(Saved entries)
-- -- --

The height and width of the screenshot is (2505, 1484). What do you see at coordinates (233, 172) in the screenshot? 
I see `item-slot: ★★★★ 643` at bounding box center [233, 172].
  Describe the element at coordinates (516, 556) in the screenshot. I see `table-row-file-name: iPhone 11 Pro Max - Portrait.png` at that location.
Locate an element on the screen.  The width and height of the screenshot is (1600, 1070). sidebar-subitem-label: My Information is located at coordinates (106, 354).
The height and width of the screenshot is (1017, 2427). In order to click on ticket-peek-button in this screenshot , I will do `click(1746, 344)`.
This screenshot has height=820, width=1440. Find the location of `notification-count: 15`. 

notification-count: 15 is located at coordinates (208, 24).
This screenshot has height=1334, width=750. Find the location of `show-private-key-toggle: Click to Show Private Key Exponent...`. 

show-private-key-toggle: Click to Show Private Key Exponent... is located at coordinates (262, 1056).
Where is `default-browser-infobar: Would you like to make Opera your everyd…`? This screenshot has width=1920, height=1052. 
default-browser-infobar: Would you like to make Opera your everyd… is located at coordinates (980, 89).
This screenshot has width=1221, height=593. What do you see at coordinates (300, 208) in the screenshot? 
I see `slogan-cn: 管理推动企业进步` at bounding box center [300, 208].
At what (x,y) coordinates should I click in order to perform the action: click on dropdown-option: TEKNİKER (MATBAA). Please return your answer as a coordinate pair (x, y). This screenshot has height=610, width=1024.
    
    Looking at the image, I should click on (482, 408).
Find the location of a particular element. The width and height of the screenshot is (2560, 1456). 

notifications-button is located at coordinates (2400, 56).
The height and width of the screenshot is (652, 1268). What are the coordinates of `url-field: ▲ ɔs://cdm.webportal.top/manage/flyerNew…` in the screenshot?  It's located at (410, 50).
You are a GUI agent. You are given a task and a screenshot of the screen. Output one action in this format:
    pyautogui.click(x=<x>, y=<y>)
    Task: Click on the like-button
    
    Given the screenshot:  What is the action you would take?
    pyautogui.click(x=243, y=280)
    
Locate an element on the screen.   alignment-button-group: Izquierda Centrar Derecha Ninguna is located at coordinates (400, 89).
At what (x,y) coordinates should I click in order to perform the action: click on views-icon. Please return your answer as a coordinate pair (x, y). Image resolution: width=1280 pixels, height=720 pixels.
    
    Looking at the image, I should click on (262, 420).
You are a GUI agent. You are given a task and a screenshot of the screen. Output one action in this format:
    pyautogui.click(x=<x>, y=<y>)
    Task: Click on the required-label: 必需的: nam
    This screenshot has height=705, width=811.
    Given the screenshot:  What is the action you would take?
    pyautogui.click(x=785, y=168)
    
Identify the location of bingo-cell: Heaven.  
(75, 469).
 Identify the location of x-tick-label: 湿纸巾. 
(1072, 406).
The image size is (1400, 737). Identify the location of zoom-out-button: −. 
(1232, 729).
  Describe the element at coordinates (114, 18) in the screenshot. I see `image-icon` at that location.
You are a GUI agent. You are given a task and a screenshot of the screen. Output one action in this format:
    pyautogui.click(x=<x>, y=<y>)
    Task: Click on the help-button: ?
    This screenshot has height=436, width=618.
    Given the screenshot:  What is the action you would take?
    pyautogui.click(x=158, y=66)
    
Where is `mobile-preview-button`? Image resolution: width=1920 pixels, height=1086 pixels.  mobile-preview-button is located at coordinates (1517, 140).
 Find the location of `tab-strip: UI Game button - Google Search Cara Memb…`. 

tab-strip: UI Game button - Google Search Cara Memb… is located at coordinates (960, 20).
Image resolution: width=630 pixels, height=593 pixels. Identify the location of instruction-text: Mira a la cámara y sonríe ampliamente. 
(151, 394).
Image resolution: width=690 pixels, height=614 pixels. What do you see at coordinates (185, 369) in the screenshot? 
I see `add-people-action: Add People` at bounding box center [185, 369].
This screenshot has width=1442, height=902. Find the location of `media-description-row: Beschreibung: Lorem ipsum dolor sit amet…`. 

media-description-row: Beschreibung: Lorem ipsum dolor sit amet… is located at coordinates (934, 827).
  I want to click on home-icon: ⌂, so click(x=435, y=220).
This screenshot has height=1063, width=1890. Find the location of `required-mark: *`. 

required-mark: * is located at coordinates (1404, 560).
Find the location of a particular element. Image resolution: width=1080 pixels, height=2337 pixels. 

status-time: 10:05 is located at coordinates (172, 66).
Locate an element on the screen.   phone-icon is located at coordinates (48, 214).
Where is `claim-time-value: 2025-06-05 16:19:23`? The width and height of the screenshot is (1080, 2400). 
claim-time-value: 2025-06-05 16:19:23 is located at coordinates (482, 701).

-- -- --

- **Required action**: Please quote word for word the part of the saved entries that opens with the line containing "pixels, height=720 pixels." and closes with the line containing "Looking at the image, I should click on (262, 420).", including both of those lines.

- **Problem solution**:
At what (x,y) coordinates should I click in order to perform the action: click on views-icon. Please return your answer as a coordinate pair (x, y). Image resolution: width=1280 pixels, height=720 pixels.
    
    Looking at the image, I should click on (262, 420).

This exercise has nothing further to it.